For a moment he is stiff, unyielding, staring at me with hooded eyes I can’t read, but suddenly, his fingers curl around my neck in that familiar way and he pulls my mouth to a mere breath away from his. “I’m not sure I know the difference between protect and control. You need to know that.”

On the surface his warning is all alpha male, but beneath it there is something more. He is not stone and granite, at least not with me, and like so much with Chris, this speaks to me. “As long as you know I’m going to tell you when you cross the line.”

He brushes his lips over mine, soft but somehow possessive. “I’m looking forward to it,” he assures me, the furthest from resistant he could be to me claiming my piece of control. The soft rasp of seductive promise in his voice tingles down my spine and sizzles every nerve ending in my body. Like many times with Chris, I sense there is a meaning beyond the words yet to be revealed, and I want to understand it, and him.

He leans back and stares down at me, and something shifts between us and expands. Something I can’t name, but my sex contracts and I crave whatever it is in a deep, aching way. Something I have yet to discover about myself and I know that Chris can show me. And I know that I am willing to go places with him I wouldn’t go with anyone else. No. It goes deeper than willingness. It is a physical need.

Three

Chris parks the 911 in front of the building, right by the door, rather than in the empty parking lot. “I’ll go lock up,” he says, putting the car in idle and turning on the parking lights. “What unit number is it and do I need a key?”

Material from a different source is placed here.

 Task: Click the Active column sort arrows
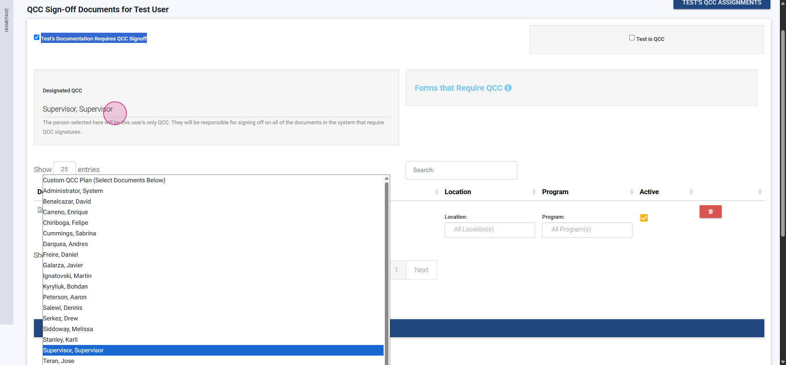coord(691,192)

“One-twelve and it’s a combination lock I left hanging open on the door,” I reply, my gaze having settled on the storage facility. We appear to be the only ones here and the building is still dark. Chris starts to exit and I grab his arm. “The door is open, Chris.”

“Isn’t that the idea? Getting here in time to lock the unit?”

“Yes,” I say, glancing at the clock on his dash. “But it’s thirty minutes after closing. It shouldn’t be open.” I glance at the door again, and to the black hole beyond it. I remember how suffocating it had been inside, and I shiver, hugging myself with the certainty that someone had been in there with me.